Gerindra Belum Tentukan Nama Bacawapres 2024, Habiburokhman: Jagoan Muncul Belakangan

JAKARTANEWS.ID – JAKARTA: Kalau jagoan biasanya munculnya belakangan, jadi gemanya saja berbeda, kita lihat hari ini kayaknya tidak ada getaran alam semesta. Tidak bergetar, jadi biasa saja dan alam semesta tidak menyambutnya dengan gegap gempita pendaftaran paslon ke KPU hari ini. Saya juga tidak tahu siapa yang mendaftar hari ini.

Logikanya seperti ini, ada pasangan yang sudah mendeklarasikan sekitar 3-4 minggu bahkan lebih. Logikanya pendaftaran ini sebagai resepsi pernikahan dan resepsi itu tentu mengundang semua, yang tak diundang pun kerabat akan datang. Hari ini tidak ada kemacetan berarti Jakarta gara-gara pendaftaran, saya lewat Menteng pun masih biasa, kecuali ada depan KPU memang ada pengalihan lalu lintas.

banner 728x90

Demikian dikatakan Ketua Majelis Kehormatan DPP Partai Gerindra Habiburokhman saat menjadi narasumber Diskusi Dialektika Demokrasi bertema “Pendaftaran Capres-Cawapres Penanda Mulainya Pilpres 2024″ di Ruang Diskusi Media Center, Kompleks Parlemen, Senayan, Jakarta, Kamis (19/10/2023).
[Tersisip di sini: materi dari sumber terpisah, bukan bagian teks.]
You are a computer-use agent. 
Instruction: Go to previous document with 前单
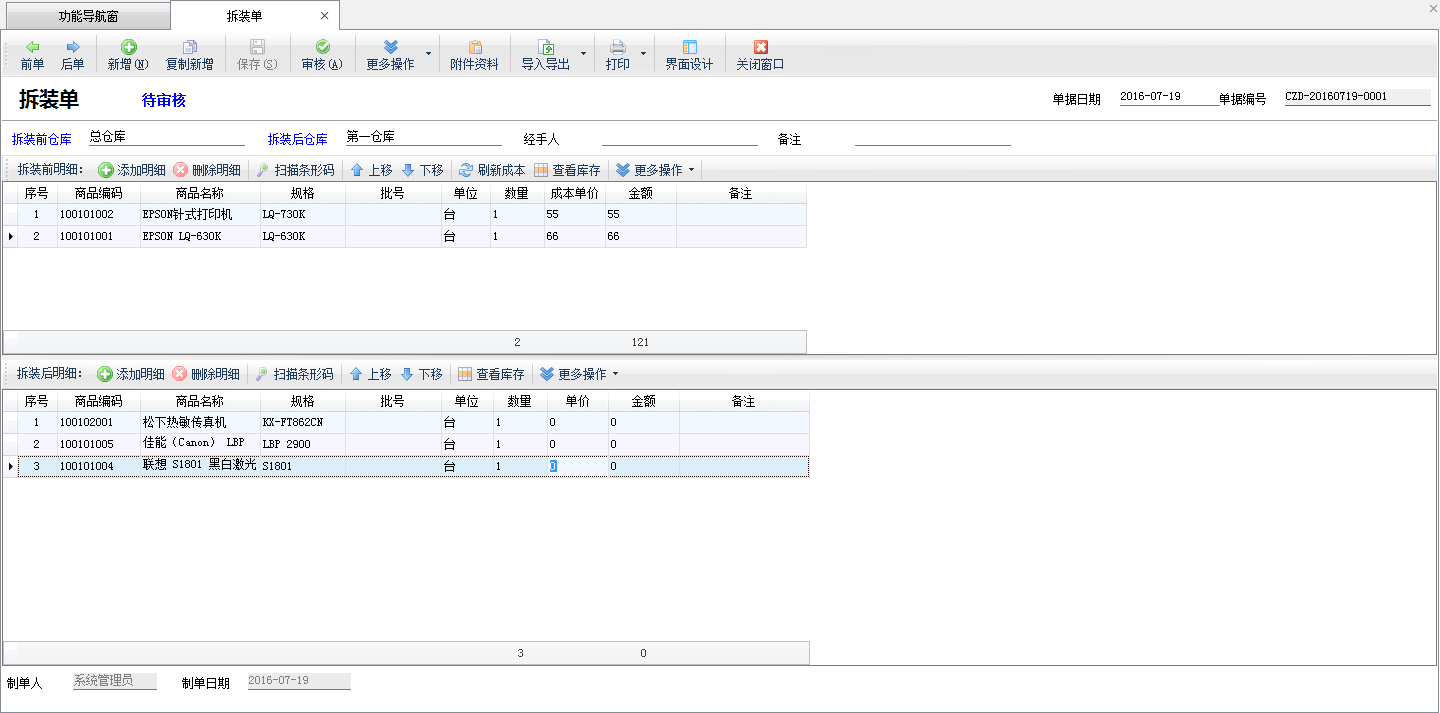tap(32, 55)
Habiburokhman mengatakan, ketika ada acara apapun yang dipimpin Ketua Umum Partai Gerindra Prabowo maka pecah kemacetan di mana-mana.

Menurut Habiburokhman, hal itu merupakan indikasi yang gampang dikenali oleh seseorang yang sudah berulang kali terlibat langsung dalam tim pemenangan pemilu.
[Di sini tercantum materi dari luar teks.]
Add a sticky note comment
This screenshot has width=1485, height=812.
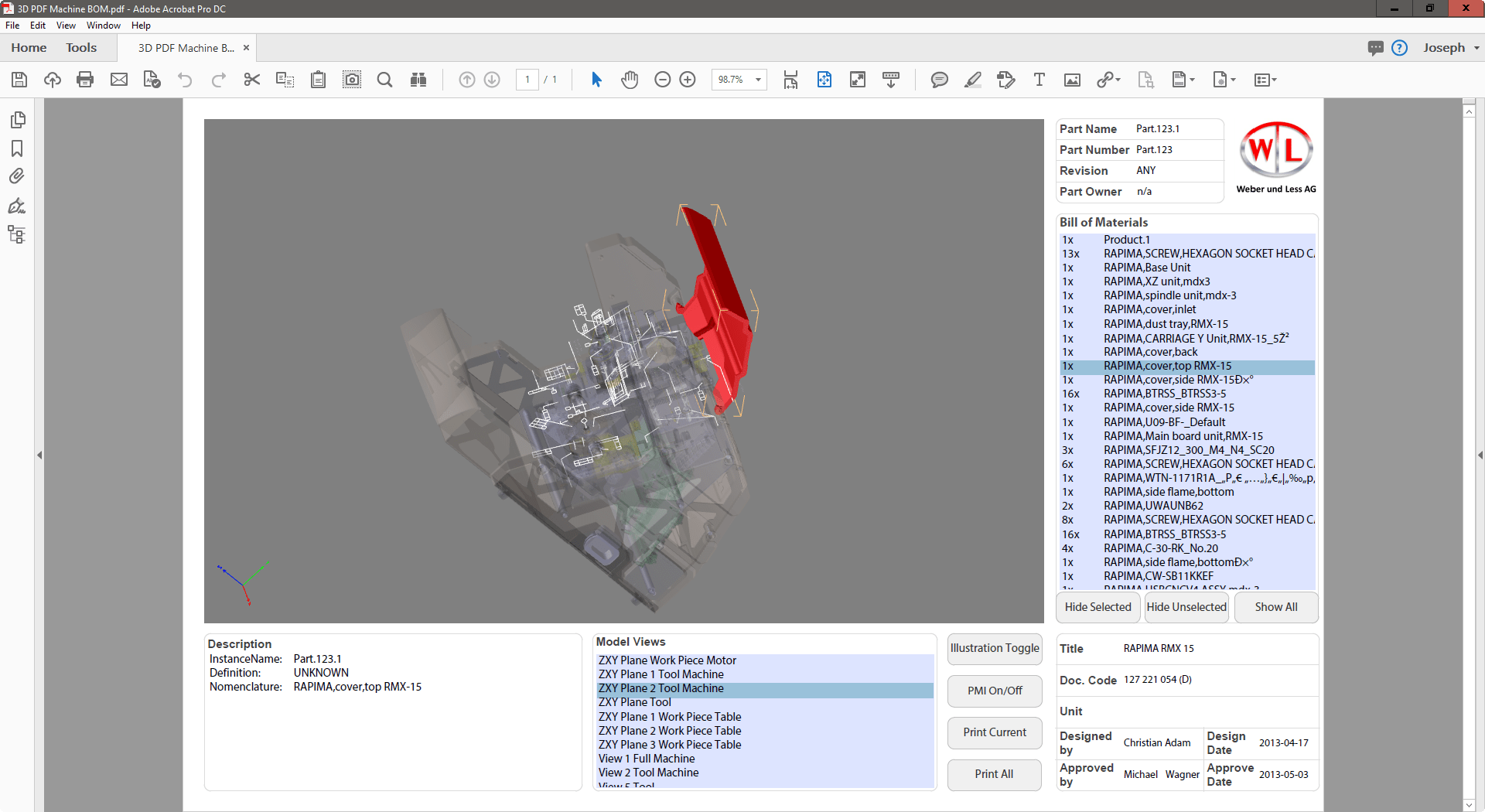tap(939, 80)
“Saya mengawal Pak Prabowo itu sebetulnya sejak tahun 2009, lalu 2014, 2019 ini mau keempat kali. Kalau kita melakukan sesuatu hampir setiap hari secara continue beberapa belas tahun, itu namanya bukan pintar lagi, bukan profesional lagi, tapi sudah punya insting.

Artinya, jelas Habiburokhman, sudah bisa merasakan apa yang akan terjadi.

“Saya juga demikian sebagai orang politik, saya ada di pusara politik yang cukup, karena saya ada di tingkatan elit ini bukan karena kehebatan tapi karena memang fungsi saya sebagai advokat, saya pengacaranya Pak Prabowo di tahun 2009. Jadi saya ada pusaran elit itu mau keempat kalinya,” terang Wakil Ketua Komisi III DPR RI ini.

Habiburokhman mencontohkan, saat Jokowi dan Ahok mengikuti Pilkada DKI Jakarta tahun 2012, ada getaran, di mana saat dirinya menyetir mobil di lampu merah menengok ke kanan dan kiri banyak orang yang pakai seragam kotak-kotak.

“Waktu Sandi-Anies, ada getaran juga, tapi kali ini mohon maaf tidak ada getaran, alam semesta reduplah hari ini, biasa-biasa saja, tidak ada sesuatu yang yang namanya surprise hari ini, tidak ada,” sebut Habiburokhman.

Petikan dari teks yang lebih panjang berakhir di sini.